◆ **Task goal**
Rewrite all of the material below, changing "Viewport" to "Screen size" and leaving everything else as it is. Leave the pictures out of your answer.

◆ **Exercise materials**
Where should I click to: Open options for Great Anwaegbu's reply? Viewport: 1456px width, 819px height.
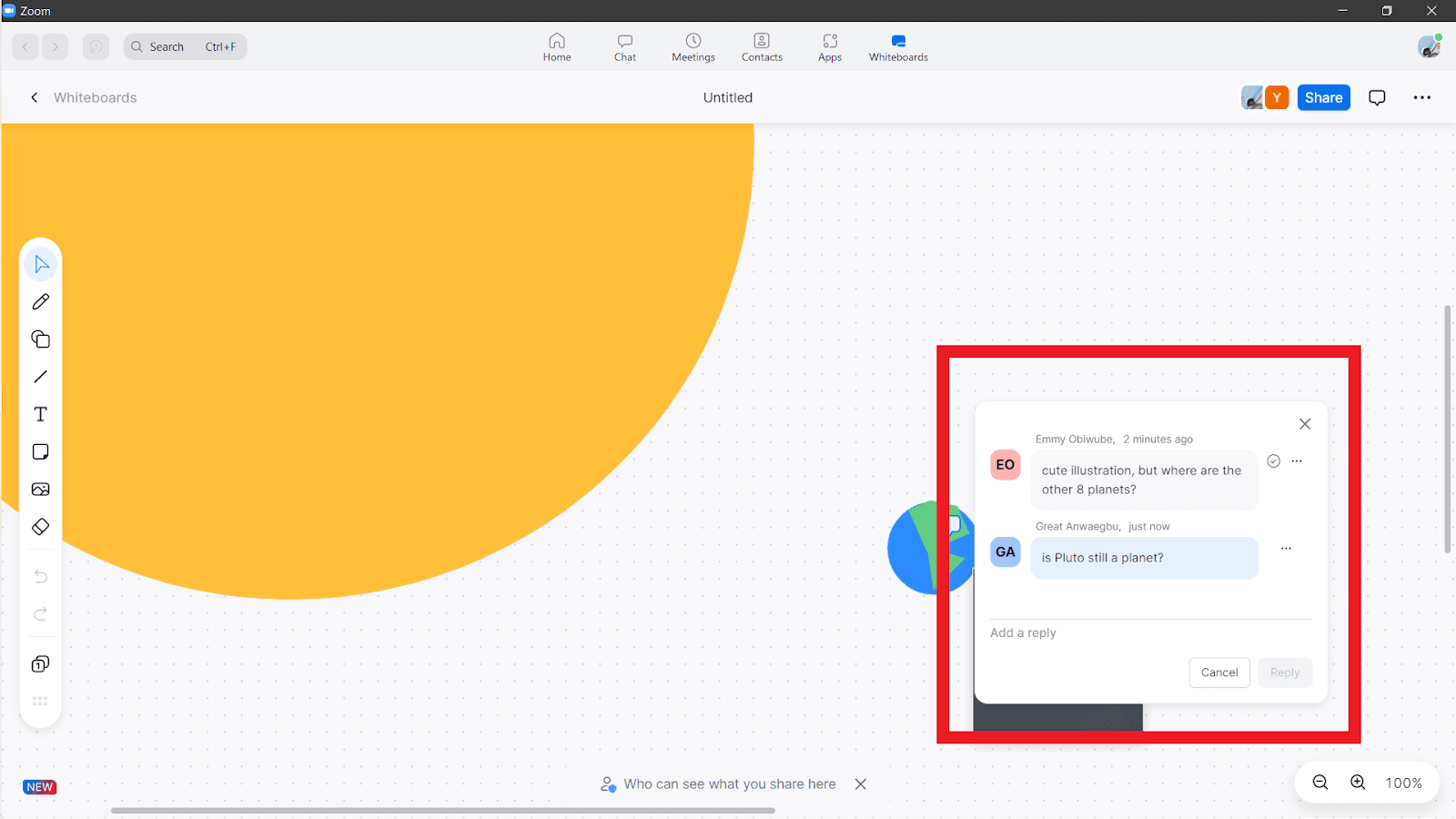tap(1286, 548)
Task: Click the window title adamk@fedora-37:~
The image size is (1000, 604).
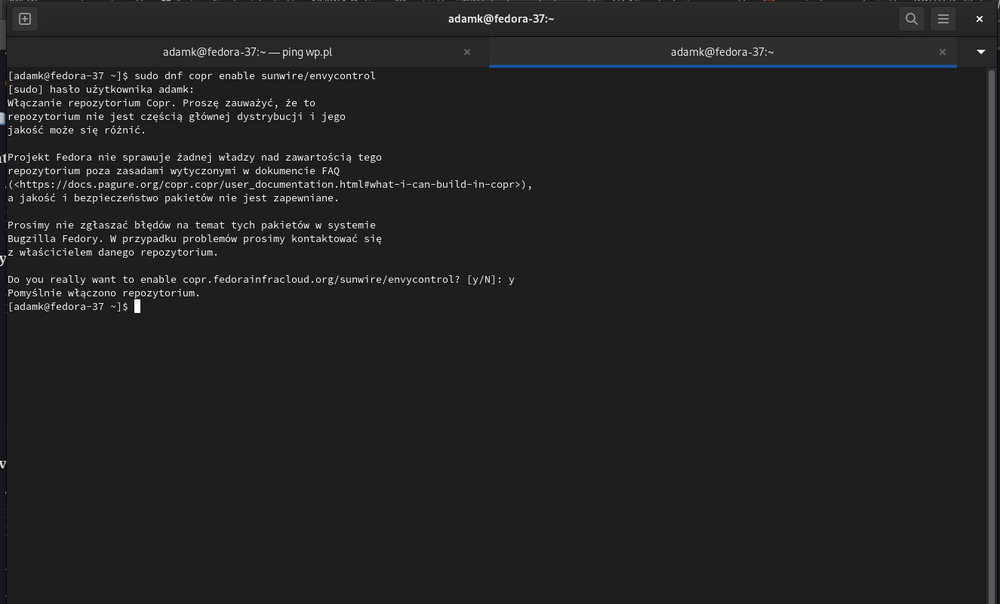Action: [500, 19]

◆ **Output for this exercise**
Where should I click to: Open options for Great Anwaegbu's reply? Screen size: 1456px width, 819px height.
tap(1286, 548)
Task: Click the window title adamk@fedora-37:~
The image size is (1000, 604).
Action: [500, 19]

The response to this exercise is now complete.